For example, people buy jewellery for its appearance and the feeling that comes with it. You should emphasise these elements by describing the materials used, colours, shapes, and any other relevant properties of those materials (e.g. the fact copper is used to treat arthritis, or amethyst is believed to cure headaches). On the other hand, people buy technology because it makes their lives easier. Depending on your ideal client, they may care more about the exact technical specifications and genius of the product, or they may simply care that it is easy to use and very effective. If it’s the former, you should focus on the specs and keep the physical description brief. If it’s the latter, you should emphasise how effortless and useful it is.
Test your descriptions out by sharing them with people who would be genuinely interested in your products. Facebook groups are great for getting feedback on descriptions if you’re at all unsure you’re getting it right.
Pro Tip: For every product you have, create the following: a tag line (<10 words); a one paragraph summary (<150 words); a detailed description.
There’s a marked difference between a creating copy for your business in the form of product description and a in the form of sales page. The former is relatively short and accompanies products, while the latter is considerably longer and accompanies services, and products that are very high end (like a luxury car or Rolex) or of a complex nature (like an eCourse).
Think of a sales page as a slow seduction.
The core questions you need to ask are the same as for a product description, but you need to emphasise a few additional factors, including who you are and why your/your business is the best person to come to for this particular thing. Draw on the work you did writing your About Me page for this, but tweak it to focus on the elements that are most relevant to the specific thing you are selling. Leave the rest out.

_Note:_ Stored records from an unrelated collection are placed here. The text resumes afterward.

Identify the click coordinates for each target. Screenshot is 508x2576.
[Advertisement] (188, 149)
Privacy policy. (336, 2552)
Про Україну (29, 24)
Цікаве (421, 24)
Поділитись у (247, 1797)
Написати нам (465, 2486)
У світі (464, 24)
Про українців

A sales page is also formatted differently. Frame the information you need to put across in the form of questions or statements your ideal clients will immediately relate to. Make them feel you are describing them and their exact situation. You will also want to design your page to be a little more viewer-friendly. The amount of information you need to convey is usually a lot more extensive. Make sure you do the following:
- Break it up as much as possible.
- Include plenty of space around it to give your readers’ eyes a rest.
- Make use of headers, banners, and tables.
- Ensure you have the price very clearly visible.
- Provide buttons enabling people to instantly purchase or take the desired action (for example you may need to drive people to a discovery call in order to ultimately convince them).
Pro Tip: Include social proof on sales pages and product descriptions wherever possible. They can be discreet on product descriptions, coming at the bottom of the page or only appearing if you click on a link to reveal them. On sales pages, however, they should be prominent and preferably include photographs of the reviewers. Don’t be shy about quoting clients, asking for testimonials, and seeking recommendations from other professionals.
Always be true to yourself and your brand vision/message in everything you write (even if you have a copywriter crafting your words for you!). If you’re looking for a little help with the copy for your business, look no further. The Write Copy Girl offers comprehensive blogging, content marketing and sales copy services…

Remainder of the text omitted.